September 15, 2002|LEWIS SEGAL

An unusually rich sampling of world dance and some highly unusual reinterpretations of classic scores make the fall full of adventure.

All by itself, the World Festival of Sacred Music offers rarities galore in its 55 September events--especially, perhaps, the dervish rituals from Syria, sacred masked dances from Bali and animal dances from a remote corner of the Pacific called Lifou Island. Spirituality is integral to these dances, and if you can get beyond limited notions of dance as entertainment and only that, they may prove a growth experience.

There's plenty of North American artistry scheduled too, although some of the local selections seem questionable, if not downright dubious. Be rigorously selective, lest you fall prey to belly dancers with delusions of grandeur or delirious touchy-feely indulgences.

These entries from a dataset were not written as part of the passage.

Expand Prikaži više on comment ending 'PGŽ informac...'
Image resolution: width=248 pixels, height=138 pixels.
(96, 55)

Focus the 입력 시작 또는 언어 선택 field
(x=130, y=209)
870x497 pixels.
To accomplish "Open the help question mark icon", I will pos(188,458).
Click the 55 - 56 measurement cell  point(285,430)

Familiar, hyper-professional world dance ensembles this fall include Africa's Ballet National du Senegal in Santa Barbara and Malibu in October and the annual visit by Ballet Folklorico de Mexico de Amalia Hernandez, on view in Escondido and Universal City in September. Both troupes are reliably impressive--especially on the viewers' first or second visit--even when they succumb to middlebrow sampler programming.

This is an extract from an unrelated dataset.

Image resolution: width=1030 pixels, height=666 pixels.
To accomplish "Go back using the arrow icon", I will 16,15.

For a more enlightened sense of curatorial focus, however, the world dance company to beat may well be the Southland's own Avaz International Dance Theatre in a revival of its acclaimed Silk Road evening, in downtown L.A. in November.

October has the hottest modernism of the year, with the Irvine Barclay Theatre scoring a double coup: the irrepressible Sean Curran presenting iconoclastic mixed rep, and Angelin Preljocaj turning "The Rite of Spring" into an apocalyptic mating dance. At UCLA, the Cullberg Ballet unleashes its bald, co-ed swan corps in Mats Ek's radically revised "Swan Lake," and in Santa Barbara, Bill T. Jones provides another look at the controversial chamber music choreographies seen in L.A. last season. All four choreographers approach music in an anything-but-traditional manner, and the results can be infuriating--or revelatory.

The big discovery of the imported October offerings, however, just might be Vienna's Willi Dorner Dance Project, coming to the Skirball Cultural Center with experiments involving high-risk contact improvisation.

Southland modernism will also be out in force in October, from the multi-company, pop-flavored Jazz Dance L.A. (at Cal State L.A.), to the feminist Dance Moving Forward festival (at Highways Performance Space in Santa Monica) and the balletic La Danserie (at the Madrid Theatre in Canoga Park).

What's missing through the fall is exciting big ballet: Besides the undistinguished American Ballet Theatre "Nutcracker" (playing Hollywood and Costa Mesa in December), there's only the Bolshoi Ballet in "La Bayadere" (not exactly a company specialty) at the end of November, plus the season's wild card: Shanghai Ballet dancing "Coppelia" in a one-night-only visit to Thousand Oaks on Nov. 13.

Safest bet: San Francisco Ballet in an intriguing mixed bill September in Costa Mesa. (Avoid the company's turgid "Othello" later in the run.)


Lewis Segal is The Times' dance critic.